* _Qué harás_
1. Haz una lista de todo lo que, según el texto sobre la economía mexicana, ha traído la aplicación del modelo económico neoliberal.
2. Devuelve sin cambiar nada todo lo que va en el texto sobre la economía mexicana desde "Tal imprevisión ha" hasta "como los empresarios.".

* _Texto seleccionado_
━━━━━━━━

A diferencia de los factores que motivan la decisión anunciada ayer
por el gobierno federal, el comportamiento incauto de las autoridades
económicas no es coyuntural. De hecho, las dificultades económicas
presentes no surgieron en las últimas dos semanas, sino que han sido un
tema recurrente desde por lo menos hace un sexenio, a partir de la
debacle en el sector inmobiliario en Estados Unidos, y con los
consecuentes efectos nocivos para el mercado financiero. De entonces a
la fecha, el gobierno federal se ha empeñado en desatender los
evidentes riesgos de colapso y se ha escudado sistemáticamente en la
pretendida
solidez de la economía mexicana.
Tal imprevisión ha resultado onerosa para el país no sólo en
términos económicos, sino también en términos políticos, como queda
reflejado en el descrédito de la actual administración frente a la
población en general, e incluso entre sectores tradicionalmente
cercanos al poder, como los empresarios.
Desde
otro punto de vista, la circunstancia presente debería llevar al
Ejecutivo a ir más allá de un simple proceso de recortes, ajustes y
reasignaciones del Presupuesto y abandonar el modelo económico
neoliberal adoptado desde la administración de Carlos Salinas,
continuado por las sucesivas administraciones, incluida la actual, cuya
aplicación ha implicado la contención de los salarios, la cancelación
de los mecanismos de bienestar social, el abandono del campo, la
privatización corrupta de las empresas y facultades públicas y la
apertura indiscriminada de los mercados. Este modelo, que beneficia a
los capitales financieros –especialmente los trasnacionales– en
detrimento de la población, se ha colapsado en el país desde el cual se
ha pretendido imponer como la panacea para las llamadas naciones en
vías de desarrollo.

━━━━━━━━

* _Datos registrados_
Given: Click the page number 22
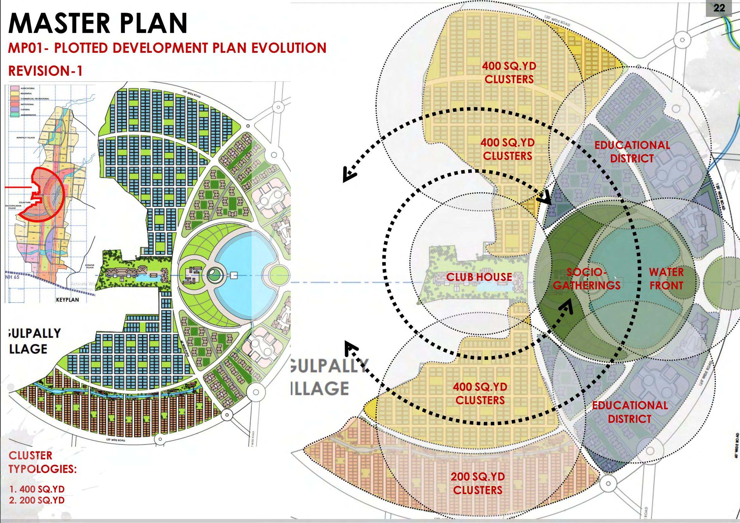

━━━━━━━━

* _Respuestas_
1.
- La contención de los salarios
- La cancelación de los mecanismos de bienestar social
- El abandono del campo
- La privatización corrupta de las empresas y facultades públicas
- La apertura indiscriminada de los mercados

2.
Tal imprevisión ha resultado onerosa para el país no sólo en
términos económicos, sino también en términos políticos, como queda
reflejado en el descrédito de la actual administración frente a la
población en general, e incluso entre sectores tradicionalmente
cercanos al poder, como los empresarios.